## GOAL
Rewrite every one of the entries with "thumbnail" changed to "preview" and all other text unchanged, leaving out the pictures.

>> BEGIN DATASET

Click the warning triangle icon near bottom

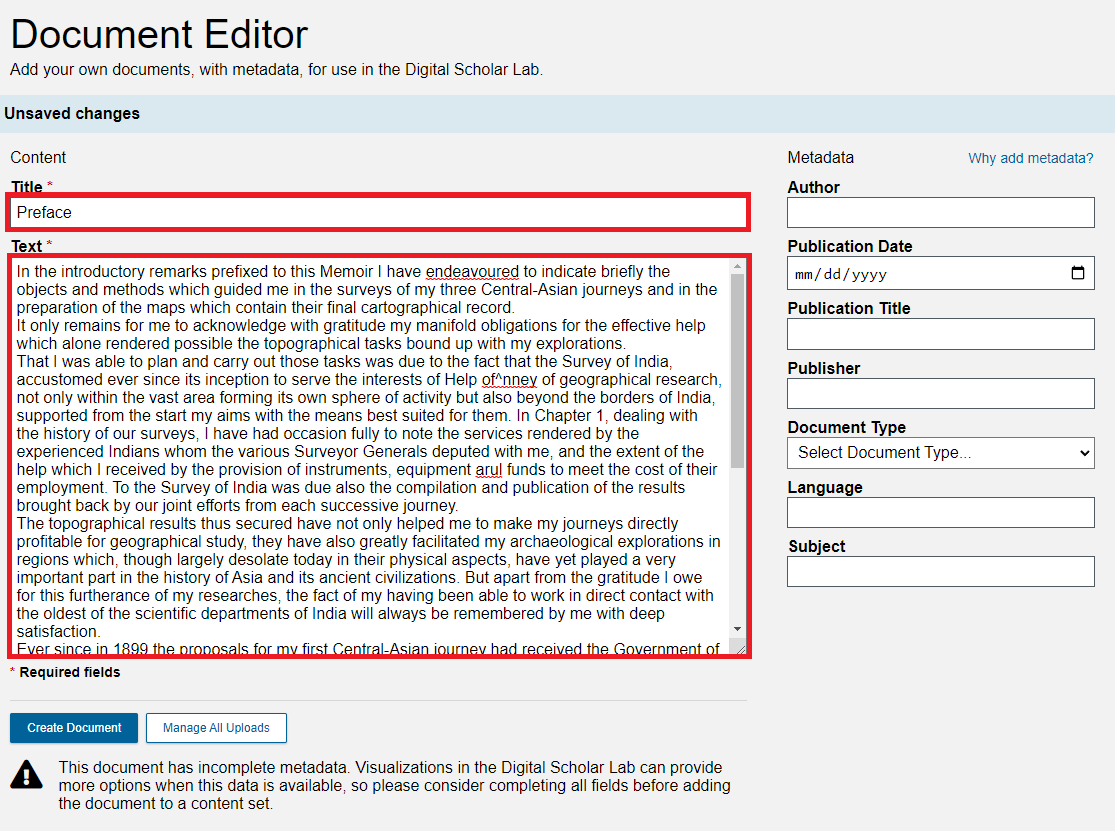tap(26, 772)
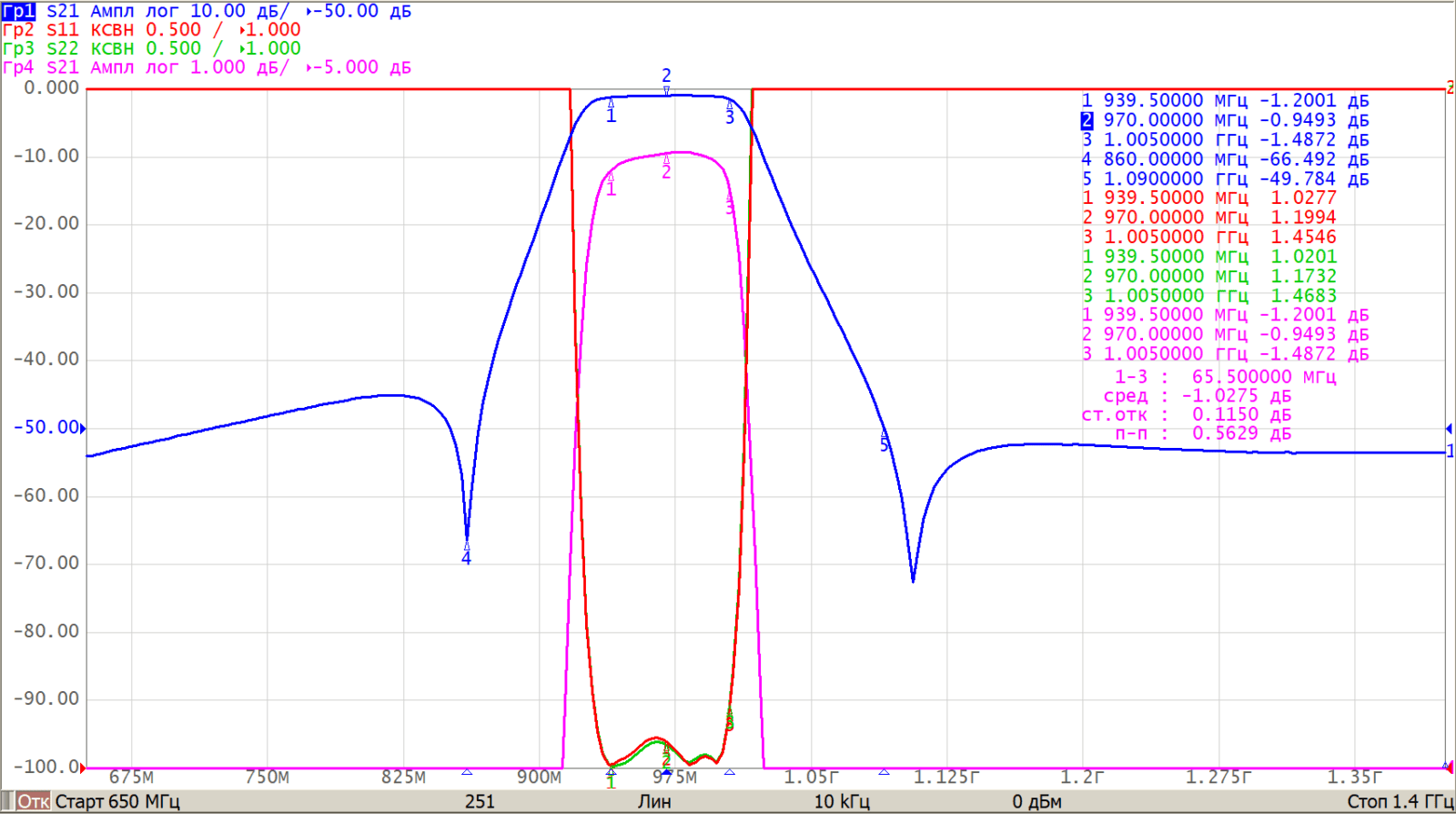The image size is (1456, 814).
Task: Click the 0 дБм power level field
Action: (1036, 801)
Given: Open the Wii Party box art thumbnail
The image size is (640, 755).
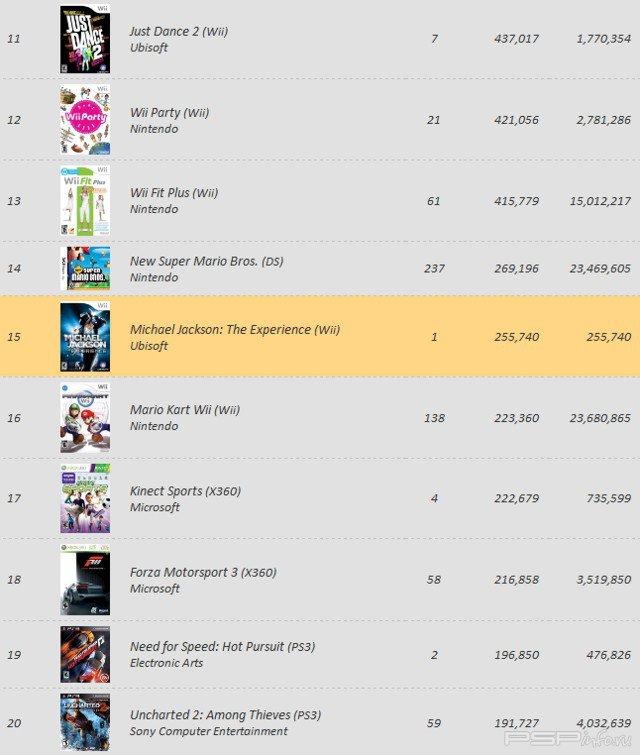Looking at the screenshot, I should pyautogui.click(x=84, y=120).
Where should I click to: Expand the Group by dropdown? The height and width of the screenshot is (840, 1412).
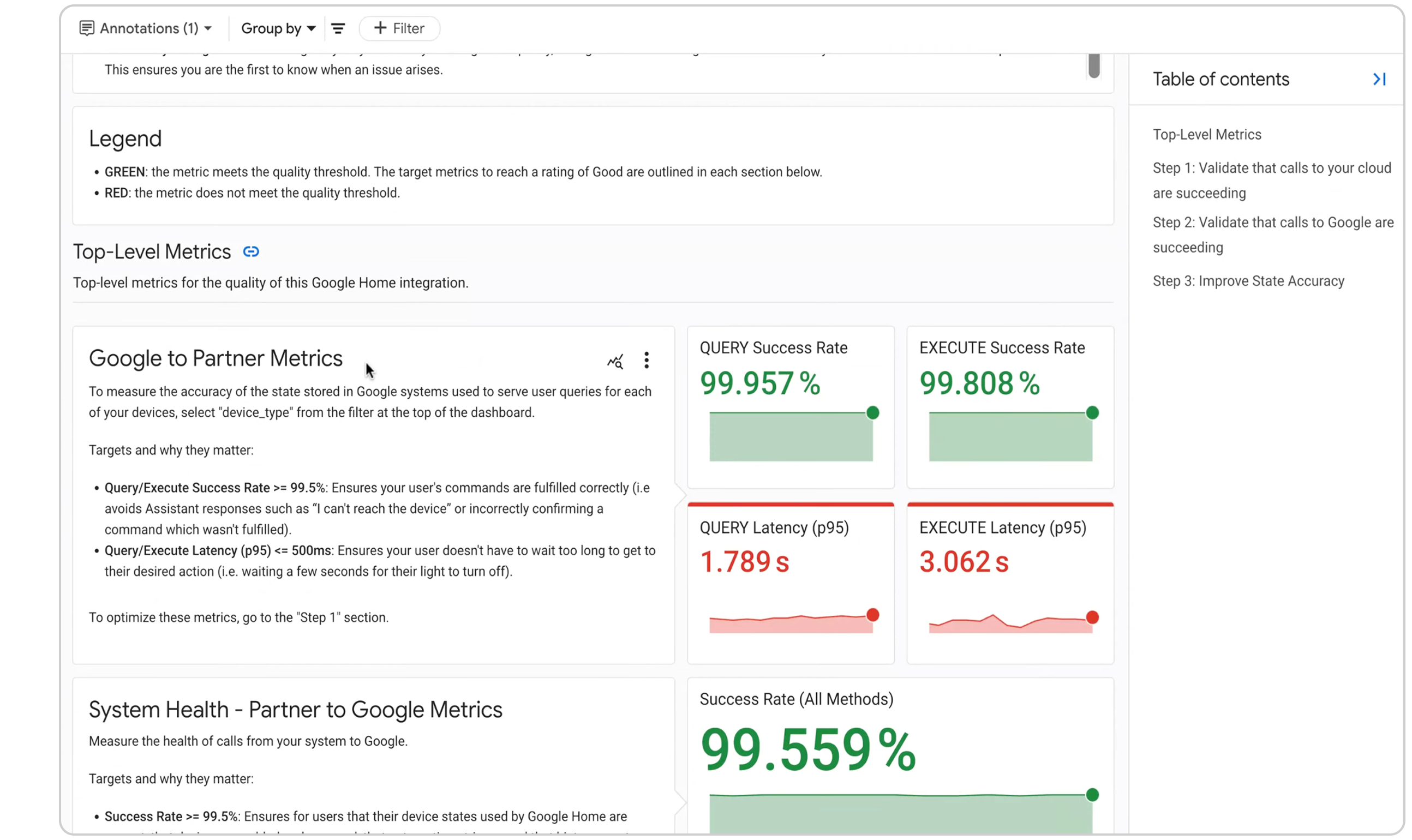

>> END DATASET

## SOLUTION TO THE EXERCISE
Click the warning triangle icon near bottom

tap(26, 772)
The image size is (1456, 814).
Task: Click the 0 дБм power level field
Action: (1036, 801)
Given: Open the Wii Party box art preview
The image size is (640, 755).
Looking at the screenshot, I should pyautogui.click(x=84, y=120).
Where should I click to: Expand the Group by dropdown? The height and width of the screenshot is (840, 1412).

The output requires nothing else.